I don’t mind if the restaurant industry shifts to home cooking and eating

Many articles lament the restaurant industry’s struggles with the pandemic.

What’s so great about restaurants? Fewer restaurants doesn’t mean fewer jobs or business, just shifting them to other areas—people have to eat, after all. People would cook at home more, where they would eat healthier, connect with family more, and pollute less.

I would probably like a restaurant from decades ago, when they cooked from scratch, not all so-called comfort food. Nearly all restaurants serve mostly doof, not food. They design menus for comfort and entertainment, not health, nutrition, or local economies. Now kids can’t identify vegetables.

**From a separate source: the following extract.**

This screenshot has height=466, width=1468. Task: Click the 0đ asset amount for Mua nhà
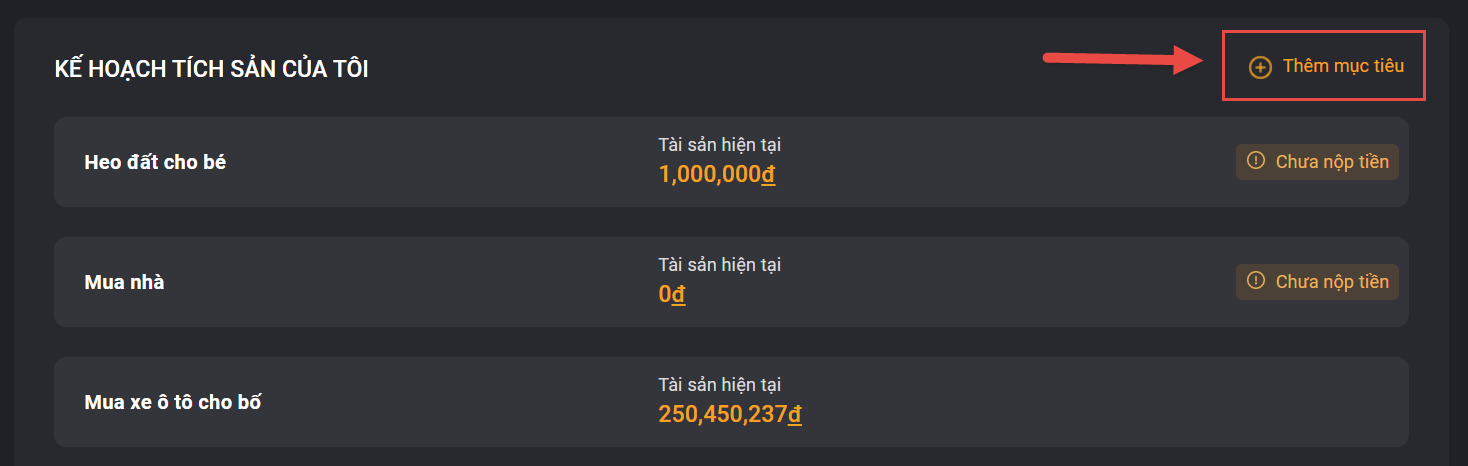pos(672,294)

Here are some articles among many on how doof vendors get more of your money for less food or health.

I may not be an insider to the restaurant industry, but I’m not an outsider either. A team was forming over the fall and winter to start a series of pop-up events featuring my famous and varied no-packaging vegetable stew. I give corporate and community workshops on acting on one’s environmental values, normally food-based. I was invited to give another series of talks in Europe and to start a pop-up restaurant with a top-50 chef there.

The pandemic took away all those food preparation activities. I cook at home instead—saving money and time, creating food I like more.

So I wouldn’t mind seeing the number of restaurants closing, given how many doof-based restaurants I see making people sick in the long term.